Extract provided:
Endeavour Energy has kicked off a transformation of its procurement function codenamed Zodiac that aims to drive enhanced visibility into its enterprise-wide spending.
Endeavour Energy’s Nicole Croak speaks at the SAP NOW conference.
Procurement and supply chain manager Nicole Croak told the SAP NOW conference that the utility is also looking to deploy SAP Ariba to aid contract management, sourcing and supplier lifecycle management.
The focus of Zodiac, she said, would cover Endeavour Energy’s operating model, as well as works management and asset management, to aid demand planning and to understand its spending.
Croak said the company had already achieved efficiency gains around demand-planning over the past three years.
“We’re not doing that in-system [in SAP] at the moment – we’re using all of the data out of the system and out of works management to really help us with our major projects,” she said.
“Western Sydney is growing exponentially – the airport’s coming in, and that’s our growth area, as well as some of southern Sydney and the south coast.”
Croak said the current demand planning focused on understanding the need for equipment such as poles and wires.
“We need to know what we’re buying, when we need it, and who we’re buying it from,” she said.
“That’s [an] efficiency that we’ve gained, but now we just have to improve on it.”
Endeavour Energy spent the years between 2018 and 2021 implementing an SAP S/4HANA enterprise resource planning system, covering “asset management, works management, finance, HR, payroll, procurement, warehousing and distribution.”
It has since also adopted SAP Business Technology Platform or BTP, the name given to a suite of “data and analytics, artificial intelligence, application development, automation, and integration” tools the vendor makes.
As far as spend management is concerned, not everything runs directly in SAP. Instead, it interfaces with some specific line-of-business systems that are used, for example to manage financial aspects of electricity infrastructure deployed in new housing developments.
Croak said that artificial intelligence promised to create efficiency gains in procurement and spend management, noting that a recent internal workshop had led to promising use cases.
She noted that Endeavour Energy had already created its “own version of ChatGPT” internally, which had ingested policies, procedures, and work method statements to help corporate and field workers answer questions they had.
Croak said she wanted to explore roles for it around spend management and procurement.
“If I want to spend $10 million, how can I do my risk assessment? How can I know that it’s going to be low risk? Have we got a relationship [with the proposed supplier]? Are they a good performer? Imagine being able to ask that of a system and it being able to give [the proposal] a once-over,” she said.
“That’s, I think, really exciting from a procurement perspective – not to replace people, but to start that conversation.”

Problems to work on:
• 1. Do these statements agree with the Endeavour Energy article? Answer yes or no for each and quote the deciding words: (a) Endeavour Energy implemented an SAP S/4HANA system between 2018 and 2021. (b) All of the company's spend management runs directly in SAP. (c) Croak sees artificial intelligence in procurement as a way to replace people.
• 2. Please give again, word for word, the part of the Endeavour Energy article that opens with the words containing "It has since" and closes with "promising use cases.".
• 3. Sum up the Endeavour Energy article in two sentences.
The rows are not needed.

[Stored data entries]
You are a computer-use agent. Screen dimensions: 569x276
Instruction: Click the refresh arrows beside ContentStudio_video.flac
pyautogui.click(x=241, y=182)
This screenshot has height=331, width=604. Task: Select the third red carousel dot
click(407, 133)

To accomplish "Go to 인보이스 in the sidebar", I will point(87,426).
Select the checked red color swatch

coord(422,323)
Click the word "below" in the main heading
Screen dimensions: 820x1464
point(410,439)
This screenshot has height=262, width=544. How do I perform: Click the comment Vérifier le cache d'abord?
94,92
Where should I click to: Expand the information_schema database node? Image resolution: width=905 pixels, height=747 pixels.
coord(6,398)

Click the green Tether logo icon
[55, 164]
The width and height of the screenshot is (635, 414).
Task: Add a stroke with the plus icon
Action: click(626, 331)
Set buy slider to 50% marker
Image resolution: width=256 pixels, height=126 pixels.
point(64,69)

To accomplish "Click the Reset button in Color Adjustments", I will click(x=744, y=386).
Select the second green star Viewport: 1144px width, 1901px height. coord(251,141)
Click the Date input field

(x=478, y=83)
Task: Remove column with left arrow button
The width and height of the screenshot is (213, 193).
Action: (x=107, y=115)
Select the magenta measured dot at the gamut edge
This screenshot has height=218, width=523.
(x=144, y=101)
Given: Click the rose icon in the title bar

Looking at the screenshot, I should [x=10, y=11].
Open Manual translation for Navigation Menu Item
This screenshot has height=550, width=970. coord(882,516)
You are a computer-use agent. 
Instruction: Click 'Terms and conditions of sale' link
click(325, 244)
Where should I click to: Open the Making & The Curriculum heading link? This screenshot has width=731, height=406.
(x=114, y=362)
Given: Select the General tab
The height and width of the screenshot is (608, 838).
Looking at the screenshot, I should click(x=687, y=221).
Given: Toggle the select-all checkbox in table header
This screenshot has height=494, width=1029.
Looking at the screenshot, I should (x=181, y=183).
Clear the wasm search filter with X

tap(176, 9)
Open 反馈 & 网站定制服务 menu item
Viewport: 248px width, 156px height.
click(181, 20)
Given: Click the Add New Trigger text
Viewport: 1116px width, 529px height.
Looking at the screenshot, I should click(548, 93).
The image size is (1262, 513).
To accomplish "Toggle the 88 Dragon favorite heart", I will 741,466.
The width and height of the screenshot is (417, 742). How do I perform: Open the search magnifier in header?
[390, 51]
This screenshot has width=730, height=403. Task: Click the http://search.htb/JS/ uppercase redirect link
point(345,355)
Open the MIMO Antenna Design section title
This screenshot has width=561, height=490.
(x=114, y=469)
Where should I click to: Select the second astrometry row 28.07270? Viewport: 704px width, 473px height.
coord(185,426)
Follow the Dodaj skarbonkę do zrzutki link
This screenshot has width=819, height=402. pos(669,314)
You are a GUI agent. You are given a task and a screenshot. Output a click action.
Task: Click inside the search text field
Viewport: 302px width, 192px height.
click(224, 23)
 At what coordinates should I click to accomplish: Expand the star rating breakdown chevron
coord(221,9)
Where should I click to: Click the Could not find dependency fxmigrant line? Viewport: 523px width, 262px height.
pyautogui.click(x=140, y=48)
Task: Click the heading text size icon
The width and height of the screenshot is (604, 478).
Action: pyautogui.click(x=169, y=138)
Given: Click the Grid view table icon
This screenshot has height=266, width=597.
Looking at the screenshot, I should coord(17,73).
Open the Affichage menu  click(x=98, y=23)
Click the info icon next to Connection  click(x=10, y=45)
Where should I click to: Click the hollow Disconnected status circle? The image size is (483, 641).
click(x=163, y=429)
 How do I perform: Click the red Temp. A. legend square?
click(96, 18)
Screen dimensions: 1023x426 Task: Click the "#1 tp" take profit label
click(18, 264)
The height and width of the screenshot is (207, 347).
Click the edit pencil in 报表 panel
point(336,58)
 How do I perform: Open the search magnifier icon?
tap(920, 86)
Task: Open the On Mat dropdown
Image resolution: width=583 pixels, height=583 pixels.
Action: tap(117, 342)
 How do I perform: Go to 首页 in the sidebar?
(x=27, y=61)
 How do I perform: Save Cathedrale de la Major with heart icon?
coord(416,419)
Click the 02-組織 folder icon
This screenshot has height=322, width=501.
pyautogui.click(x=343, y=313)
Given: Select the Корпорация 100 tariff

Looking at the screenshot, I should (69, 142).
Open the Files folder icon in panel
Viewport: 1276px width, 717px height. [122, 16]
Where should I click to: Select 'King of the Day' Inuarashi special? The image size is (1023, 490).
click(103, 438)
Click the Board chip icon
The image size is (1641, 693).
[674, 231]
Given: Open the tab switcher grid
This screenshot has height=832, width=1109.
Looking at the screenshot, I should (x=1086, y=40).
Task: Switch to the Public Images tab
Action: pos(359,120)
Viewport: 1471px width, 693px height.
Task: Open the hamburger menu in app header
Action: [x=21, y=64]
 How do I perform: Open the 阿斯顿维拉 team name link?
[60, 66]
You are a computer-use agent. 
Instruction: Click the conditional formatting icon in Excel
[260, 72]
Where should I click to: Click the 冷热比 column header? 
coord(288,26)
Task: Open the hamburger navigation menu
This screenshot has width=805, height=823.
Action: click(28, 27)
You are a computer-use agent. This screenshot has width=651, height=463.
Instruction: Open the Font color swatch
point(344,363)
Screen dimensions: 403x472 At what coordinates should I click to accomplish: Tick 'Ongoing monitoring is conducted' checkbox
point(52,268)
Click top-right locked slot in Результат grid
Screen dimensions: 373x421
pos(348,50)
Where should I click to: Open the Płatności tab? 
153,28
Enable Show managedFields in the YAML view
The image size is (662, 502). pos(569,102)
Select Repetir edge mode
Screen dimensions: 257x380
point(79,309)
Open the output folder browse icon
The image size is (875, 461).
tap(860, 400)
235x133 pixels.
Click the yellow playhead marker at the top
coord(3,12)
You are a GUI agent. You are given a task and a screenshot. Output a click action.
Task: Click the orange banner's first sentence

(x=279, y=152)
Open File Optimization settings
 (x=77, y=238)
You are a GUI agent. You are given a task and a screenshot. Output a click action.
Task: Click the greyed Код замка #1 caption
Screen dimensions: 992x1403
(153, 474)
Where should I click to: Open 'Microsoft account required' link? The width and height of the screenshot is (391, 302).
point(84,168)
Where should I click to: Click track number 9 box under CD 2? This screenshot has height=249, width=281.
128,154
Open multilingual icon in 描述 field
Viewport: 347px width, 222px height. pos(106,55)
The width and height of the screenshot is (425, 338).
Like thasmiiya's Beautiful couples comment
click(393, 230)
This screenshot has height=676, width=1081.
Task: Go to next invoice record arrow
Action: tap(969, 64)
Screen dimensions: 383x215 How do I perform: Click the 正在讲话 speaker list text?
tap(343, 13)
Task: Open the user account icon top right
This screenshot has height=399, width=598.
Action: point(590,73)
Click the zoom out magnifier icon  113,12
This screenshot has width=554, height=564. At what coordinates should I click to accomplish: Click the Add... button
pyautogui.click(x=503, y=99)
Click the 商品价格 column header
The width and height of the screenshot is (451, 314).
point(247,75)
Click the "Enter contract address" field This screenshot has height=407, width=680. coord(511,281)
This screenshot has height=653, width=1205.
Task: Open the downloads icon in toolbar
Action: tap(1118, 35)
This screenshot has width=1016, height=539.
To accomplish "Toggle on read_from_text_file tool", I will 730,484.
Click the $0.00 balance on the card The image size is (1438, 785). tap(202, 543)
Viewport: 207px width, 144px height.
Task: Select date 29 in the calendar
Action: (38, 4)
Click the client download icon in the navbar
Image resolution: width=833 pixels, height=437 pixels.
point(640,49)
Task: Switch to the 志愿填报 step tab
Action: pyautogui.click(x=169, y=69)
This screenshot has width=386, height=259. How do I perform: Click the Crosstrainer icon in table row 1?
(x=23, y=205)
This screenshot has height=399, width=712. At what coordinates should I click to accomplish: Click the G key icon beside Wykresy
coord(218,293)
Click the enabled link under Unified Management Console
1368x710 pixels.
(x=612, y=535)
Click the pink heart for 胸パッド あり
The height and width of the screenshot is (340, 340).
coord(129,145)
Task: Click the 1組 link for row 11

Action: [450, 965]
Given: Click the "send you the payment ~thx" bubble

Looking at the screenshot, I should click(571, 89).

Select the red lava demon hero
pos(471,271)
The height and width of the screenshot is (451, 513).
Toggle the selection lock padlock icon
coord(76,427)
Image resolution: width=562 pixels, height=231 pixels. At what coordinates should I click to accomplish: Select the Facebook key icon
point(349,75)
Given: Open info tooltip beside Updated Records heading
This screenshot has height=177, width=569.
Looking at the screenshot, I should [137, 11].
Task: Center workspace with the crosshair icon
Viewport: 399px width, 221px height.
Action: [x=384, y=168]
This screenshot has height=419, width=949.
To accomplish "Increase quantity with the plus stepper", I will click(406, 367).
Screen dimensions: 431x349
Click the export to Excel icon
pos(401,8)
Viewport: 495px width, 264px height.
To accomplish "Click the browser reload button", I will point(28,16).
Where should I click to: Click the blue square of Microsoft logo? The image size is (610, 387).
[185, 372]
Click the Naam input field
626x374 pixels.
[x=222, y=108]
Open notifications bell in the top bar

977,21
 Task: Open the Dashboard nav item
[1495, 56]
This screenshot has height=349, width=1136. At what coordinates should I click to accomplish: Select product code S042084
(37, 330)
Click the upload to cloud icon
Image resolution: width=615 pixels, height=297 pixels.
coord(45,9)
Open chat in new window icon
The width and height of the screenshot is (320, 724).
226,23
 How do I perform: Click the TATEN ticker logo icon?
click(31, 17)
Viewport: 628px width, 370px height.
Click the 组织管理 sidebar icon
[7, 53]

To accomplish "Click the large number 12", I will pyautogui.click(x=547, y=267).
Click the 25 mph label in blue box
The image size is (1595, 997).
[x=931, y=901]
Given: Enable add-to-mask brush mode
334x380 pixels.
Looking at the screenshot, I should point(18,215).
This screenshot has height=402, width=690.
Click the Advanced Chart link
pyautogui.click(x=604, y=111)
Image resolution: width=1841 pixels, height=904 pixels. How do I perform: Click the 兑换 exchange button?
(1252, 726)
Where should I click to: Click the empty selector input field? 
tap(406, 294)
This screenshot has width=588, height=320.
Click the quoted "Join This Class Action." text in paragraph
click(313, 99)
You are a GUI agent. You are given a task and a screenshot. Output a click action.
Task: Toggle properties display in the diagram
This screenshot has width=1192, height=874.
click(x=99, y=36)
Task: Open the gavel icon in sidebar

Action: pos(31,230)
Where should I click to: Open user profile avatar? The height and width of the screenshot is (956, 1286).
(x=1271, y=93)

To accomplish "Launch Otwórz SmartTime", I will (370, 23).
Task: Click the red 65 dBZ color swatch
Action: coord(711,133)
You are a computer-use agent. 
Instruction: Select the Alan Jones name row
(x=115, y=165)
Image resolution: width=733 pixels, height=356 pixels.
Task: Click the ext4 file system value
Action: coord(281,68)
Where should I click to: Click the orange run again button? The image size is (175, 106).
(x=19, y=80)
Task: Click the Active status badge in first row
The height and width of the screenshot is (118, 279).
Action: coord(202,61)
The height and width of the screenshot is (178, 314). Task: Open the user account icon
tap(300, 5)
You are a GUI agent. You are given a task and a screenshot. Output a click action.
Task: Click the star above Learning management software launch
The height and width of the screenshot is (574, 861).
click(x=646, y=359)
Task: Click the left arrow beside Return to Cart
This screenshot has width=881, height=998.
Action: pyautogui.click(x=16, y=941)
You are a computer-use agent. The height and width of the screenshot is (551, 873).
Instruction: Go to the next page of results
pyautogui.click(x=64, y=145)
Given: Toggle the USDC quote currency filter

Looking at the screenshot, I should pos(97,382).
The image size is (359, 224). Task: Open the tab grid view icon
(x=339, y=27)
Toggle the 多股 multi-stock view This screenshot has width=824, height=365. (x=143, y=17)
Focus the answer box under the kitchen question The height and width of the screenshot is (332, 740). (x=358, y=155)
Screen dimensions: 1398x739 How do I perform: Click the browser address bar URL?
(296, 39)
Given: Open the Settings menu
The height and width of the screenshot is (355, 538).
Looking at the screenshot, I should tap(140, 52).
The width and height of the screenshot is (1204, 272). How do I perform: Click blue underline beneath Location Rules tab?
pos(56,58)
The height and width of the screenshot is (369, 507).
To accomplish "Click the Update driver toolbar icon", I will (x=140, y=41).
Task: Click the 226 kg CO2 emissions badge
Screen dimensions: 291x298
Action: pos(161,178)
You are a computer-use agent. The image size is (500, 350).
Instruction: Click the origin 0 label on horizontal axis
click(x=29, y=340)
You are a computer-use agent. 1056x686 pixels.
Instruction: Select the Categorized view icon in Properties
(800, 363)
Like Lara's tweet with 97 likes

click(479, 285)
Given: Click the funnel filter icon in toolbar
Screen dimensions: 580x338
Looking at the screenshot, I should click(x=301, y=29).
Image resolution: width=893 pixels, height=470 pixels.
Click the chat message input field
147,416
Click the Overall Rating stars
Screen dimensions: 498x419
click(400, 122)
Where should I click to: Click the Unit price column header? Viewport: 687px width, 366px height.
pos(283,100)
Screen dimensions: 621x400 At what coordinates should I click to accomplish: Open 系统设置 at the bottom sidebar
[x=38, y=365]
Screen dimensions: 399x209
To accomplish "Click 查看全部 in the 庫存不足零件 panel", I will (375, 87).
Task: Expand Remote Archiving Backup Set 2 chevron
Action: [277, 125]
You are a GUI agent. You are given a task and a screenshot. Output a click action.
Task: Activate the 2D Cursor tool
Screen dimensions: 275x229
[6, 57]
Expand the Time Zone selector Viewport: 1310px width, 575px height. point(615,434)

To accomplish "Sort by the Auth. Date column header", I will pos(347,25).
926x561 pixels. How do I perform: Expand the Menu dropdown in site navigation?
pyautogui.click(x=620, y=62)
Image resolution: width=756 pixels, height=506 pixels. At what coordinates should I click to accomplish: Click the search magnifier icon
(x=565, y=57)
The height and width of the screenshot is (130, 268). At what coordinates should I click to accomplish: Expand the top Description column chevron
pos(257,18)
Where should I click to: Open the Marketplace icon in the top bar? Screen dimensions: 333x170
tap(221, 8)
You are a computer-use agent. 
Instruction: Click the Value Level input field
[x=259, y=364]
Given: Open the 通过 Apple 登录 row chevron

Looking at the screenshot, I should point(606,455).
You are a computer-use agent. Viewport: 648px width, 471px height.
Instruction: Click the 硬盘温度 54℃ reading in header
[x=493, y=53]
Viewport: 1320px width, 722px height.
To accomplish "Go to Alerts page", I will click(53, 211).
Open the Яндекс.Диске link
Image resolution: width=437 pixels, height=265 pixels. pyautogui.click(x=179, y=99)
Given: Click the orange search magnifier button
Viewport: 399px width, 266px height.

Completed exercise:
• 1.
(a) Yes: "Endeavour Energy spent the years between 2018 and 2021 implementing an SAP S/4HANA enterprise resource planning system"
(b) No: "not everything runs directly in SAP"
(c) No: "not to replace people, but to start that conversation"

• 2.
It has since also adopted SAP Business Technology Platform or BTP, the name given to a suite of “data and analytics, artificial intelligence, application development, automation, and integration” tools the vendor makes.
As far as spend management is concerned, not everything runs directly in SAP. Instead, it interfaces with some specific line-of-business systems that are used, for example to manage financial aspects of electricity infrastructure deployed in new housing developments.
Croak said that artificial intelligence promised to create efficiency gains in procurement and spend management, noting that a recent internal workshop had led to promising use cases.

• 3. Endeavour Energy has begun Zodiac, a transformation of its procurement function aimed at better visibility into its enterprise-wide spending, and is also looking to deploy SAP Ariba for contract management, sourcing and supplier lifecycle management. Procurement and supply chain manager Nicole Croak said artificial intelligence promised efficiency gains in procurement and spend management, and she wants to explore roles there for the company's internal "own version of ChatGPT."